For a CISO, any new technology must justify its existence through a clear business case. The 2025 data provides a compelling one:
- Rapid time-to-value: 74% of executives report seeing ROI on at least one gen AI use case within the first year. This figure has held steady year-over-year, indicating it is a sustainable trend, not an early-adopter anomaly.
- Improved efficacy (not just efficiency): Gen AI value-add is most pronounced among agentic AI early adopters. 67% of this group have seen a positive impact on their security posture, compared to 49% across all organizations. Critically, this goes beyond just speed; 85% of early adopters that report gen AI has resulted in improved security posture cite an improved ability to identify threats, with an equal share also citing improved intelligence and response integration.
- Tangible SOC metrics: The report translates these high-level improvements into operational metrics. 65% of early adopters reporting improved security posture resulting from gen AI have seen a reduction in time to resolution, while 58% report a reduction in the total number of security tickets. These metrics represent a direct impact on operational overhead and the persistent problem of analyst burnout.
The C-suite mandate
Executive commitment to early AI adoption is creating a virtuous cycle. Demonstrable ROI is justifying even greater focus, with 58% of executives reporting their organization is allocating net-new budget to fund gen AI investments, rather than simply reallocating existing funds.
However, this success is not a grassroots phenomenon. The report underscores that C-suite sponsorship is crucial for successful AI adoption. Executives from organizations with comprehensive C-level sponsorship are consistently more likely to see a tangible ROI (78% of those with sponsorship see ROI now, versus 72% without).
This makes logical sense: For an AI agent to support complex workflows like incident response, it needs secure, governed access to data and tools across enterprise silos, a feat that requires executive mandate.
The central paradox: Security as the main blocker
Despite security operations being a primary beneficiary, security itself remains the single greatest hurdle to implementation.
When executives were asked to name the most important factor in considering LLM providers, the number one concern was data privacy and security, cited by 37% of respondents. This was followed by integration with existing systems (28%), and cost (27%).

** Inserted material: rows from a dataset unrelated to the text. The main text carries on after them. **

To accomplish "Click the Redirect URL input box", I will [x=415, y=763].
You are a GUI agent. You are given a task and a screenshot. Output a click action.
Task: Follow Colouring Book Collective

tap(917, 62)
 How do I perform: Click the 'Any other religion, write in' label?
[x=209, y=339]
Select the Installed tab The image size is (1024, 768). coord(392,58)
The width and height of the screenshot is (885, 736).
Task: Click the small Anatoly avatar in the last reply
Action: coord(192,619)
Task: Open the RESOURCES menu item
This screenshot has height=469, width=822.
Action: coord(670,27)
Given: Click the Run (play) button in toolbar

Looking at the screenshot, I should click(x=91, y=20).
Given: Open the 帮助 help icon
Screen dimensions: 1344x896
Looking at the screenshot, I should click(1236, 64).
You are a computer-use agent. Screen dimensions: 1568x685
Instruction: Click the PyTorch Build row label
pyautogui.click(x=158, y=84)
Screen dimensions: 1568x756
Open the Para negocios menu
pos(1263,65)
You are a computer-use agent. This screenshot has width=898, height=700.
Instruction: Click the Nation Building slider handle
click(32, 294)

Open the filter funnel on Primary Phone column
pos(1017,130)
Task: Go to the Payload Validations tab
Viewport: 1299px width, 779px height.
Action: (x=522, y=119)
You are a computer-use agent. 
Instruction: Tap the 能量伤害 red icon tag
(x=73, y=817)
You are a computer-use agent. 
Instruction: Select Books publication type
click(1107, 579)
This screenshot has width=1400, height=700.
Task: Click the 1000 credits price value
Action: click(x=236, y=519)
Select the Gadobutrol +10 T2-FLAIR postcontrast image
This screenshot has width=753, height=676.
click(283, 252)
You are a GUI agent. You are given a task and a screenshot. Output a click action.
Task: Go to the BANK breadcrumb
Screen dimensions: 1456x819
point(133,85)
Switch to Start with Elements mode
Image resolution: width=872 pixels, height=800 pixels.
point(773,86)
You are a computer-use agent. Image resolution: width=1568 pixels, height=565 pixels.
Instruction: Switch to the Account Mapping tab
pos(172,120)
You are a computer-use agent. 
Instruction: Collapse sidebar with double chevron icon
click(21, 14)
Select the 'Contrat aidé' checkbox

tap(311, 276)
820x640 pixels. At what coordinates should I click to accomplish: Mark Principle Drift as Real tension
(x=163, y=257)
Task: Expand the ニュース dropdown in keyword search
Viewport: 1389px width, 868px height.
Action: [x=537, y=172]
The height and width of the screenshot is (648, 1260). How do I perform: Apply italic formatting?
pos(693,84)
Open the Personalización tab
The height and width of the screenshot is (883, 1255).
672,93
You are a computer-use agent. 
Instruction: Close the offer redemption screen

The data is clear, but success is not guaranteed. In fact, the very thing security teams want — more AI — is currently being blocked by their number one concern.
Because the central paradox is that organizations are reluctant to adopt the very technology that could help solve their security challenges because of the security risks inherent in adopting it, the path to successful AI adoption must be about more than just the model. It’s also about the critical importance of a modern, integrated data strategy that prioritizes strong governance and security protocols from the start.
Next steps for maximizing your AI investment return
The 2025 data suggests the industry has turned a corner. At leading organizations, the discussion has matured from AI as a conceptual "assistant" to AI "agents" as a core, measurable component of the security program.
The early adopters are already reaping quantifiable benefits, not just in efficiency (fewer tickets, faster resolution) but in efficacy (better threat identification). For organizations still on the sidelines, the report serves as a clear indication that the cost of inaction is a widening gap.
Success, however, will not be automatic. It requires executive-level sponsorship, a willingness to invest new budget, and a foundational solution to the data privacy and security paradox.